=== Given records ===
______

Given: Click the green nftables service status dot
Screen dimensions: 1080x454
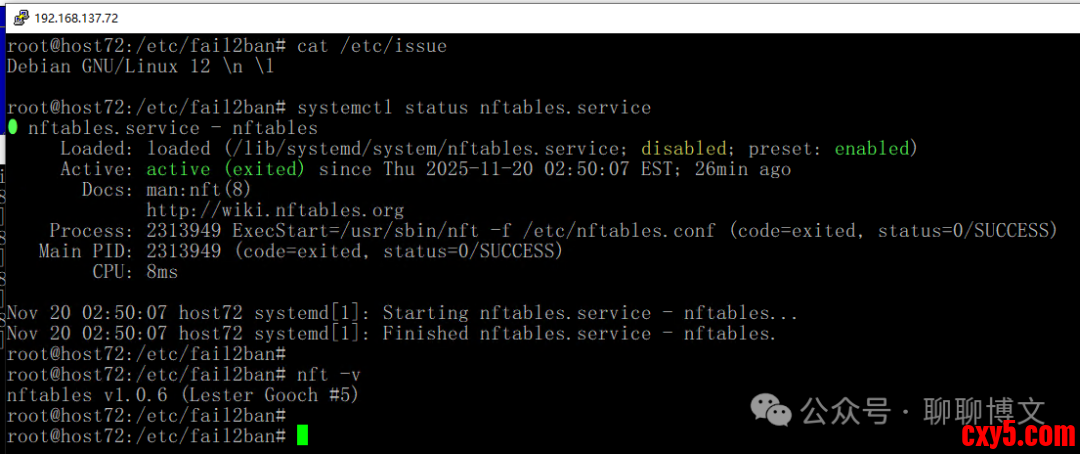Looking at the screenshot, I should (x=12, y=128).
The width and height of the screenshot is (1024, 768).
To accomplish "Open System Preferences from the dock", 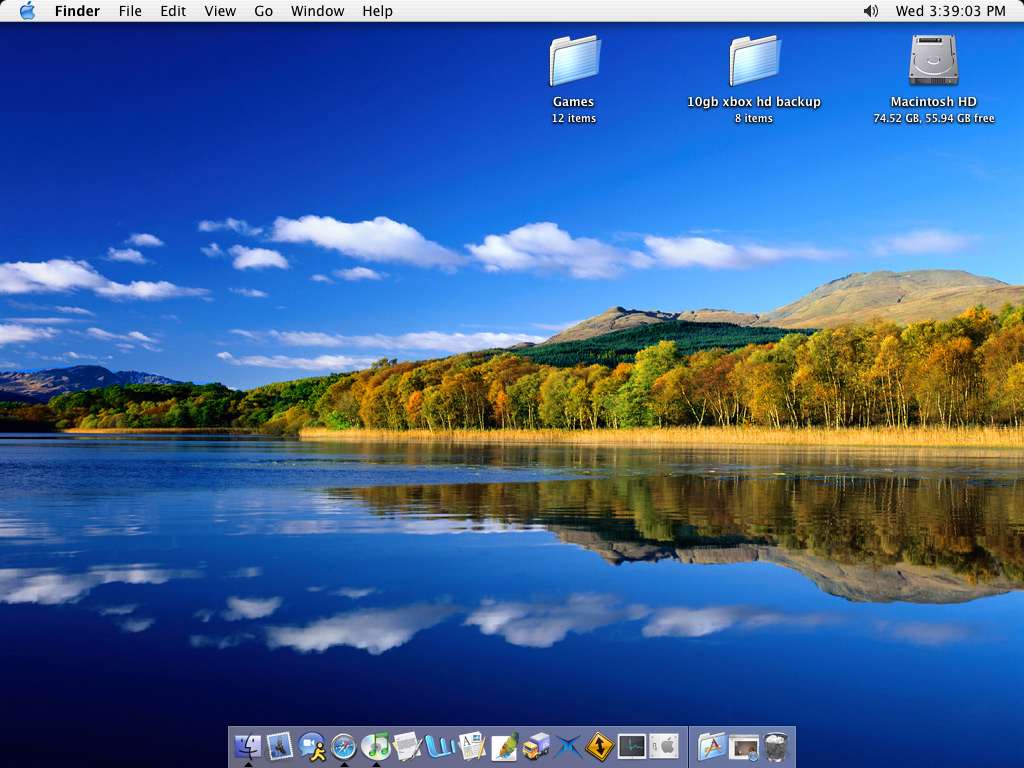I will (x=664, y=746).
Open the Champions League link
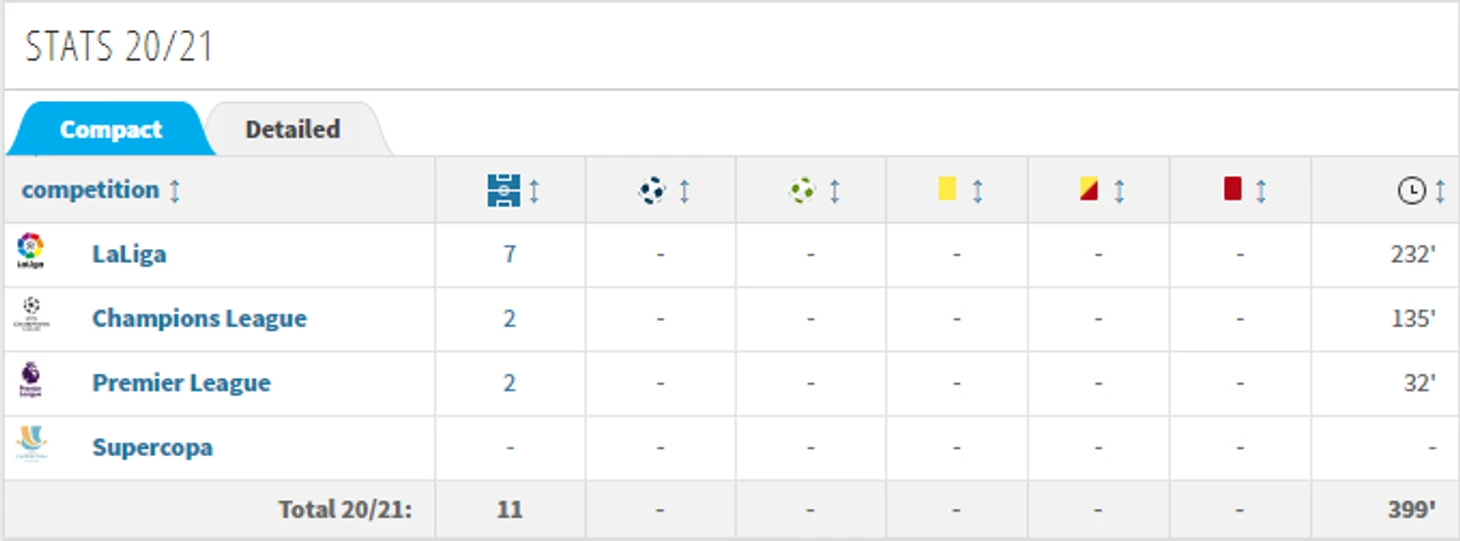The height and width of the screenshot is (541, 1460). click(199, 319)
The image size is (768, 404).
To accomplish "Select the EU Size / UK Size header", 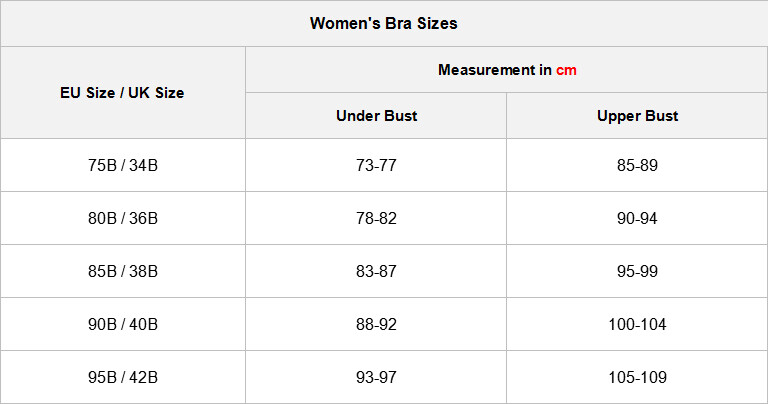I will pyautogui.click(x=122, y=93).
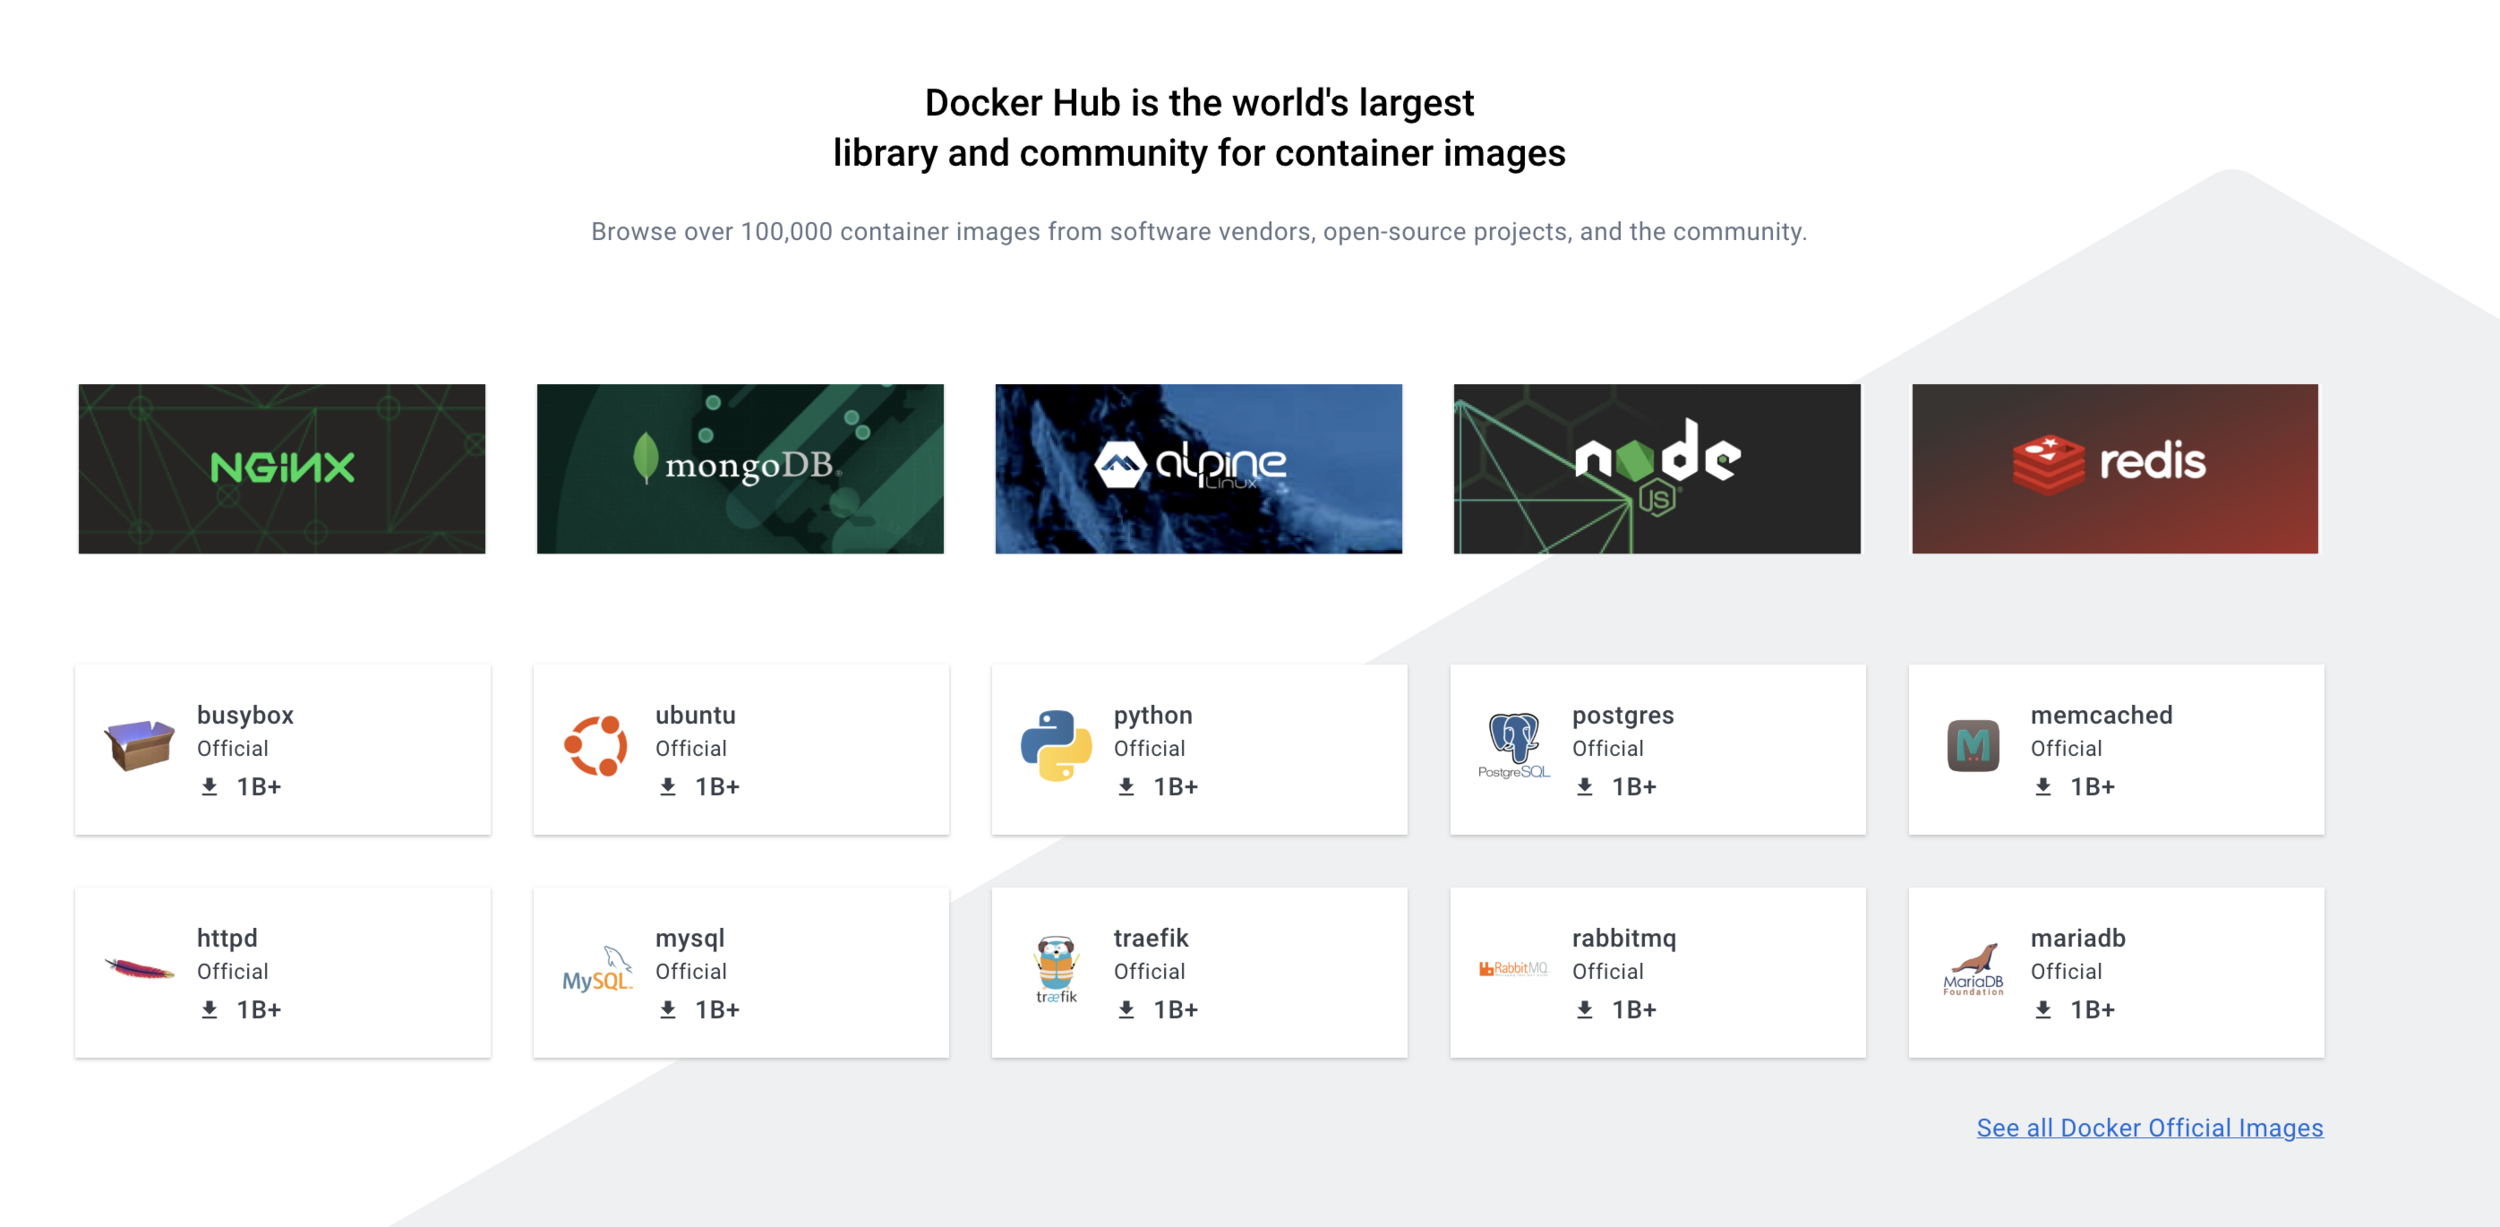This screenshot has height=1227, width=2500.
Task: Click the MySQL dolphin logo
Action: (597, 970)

______

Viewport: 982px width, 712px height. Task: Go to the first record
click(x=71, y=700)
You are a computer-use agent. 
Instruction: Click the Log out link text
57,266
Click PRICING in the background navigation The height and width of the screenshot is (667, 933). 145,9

______

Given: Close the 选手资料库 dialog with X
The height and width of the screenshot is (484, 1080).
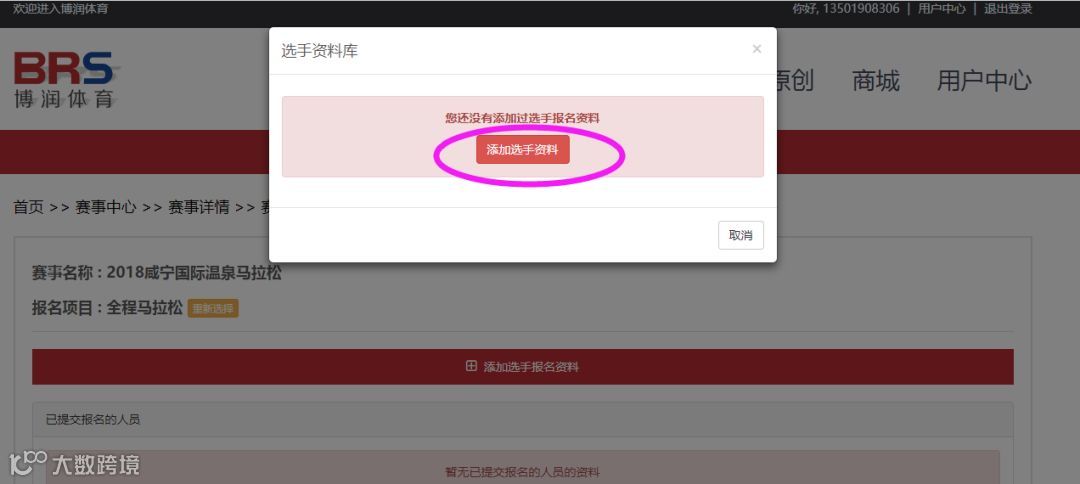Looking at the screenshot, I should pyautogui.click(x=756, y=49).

______

=== Requirement ===
Pull out every line above that contains the word "link", matching case exactly.

=== Exercise solution ===
Open the Champions League link
Instruction: Click the Log out link text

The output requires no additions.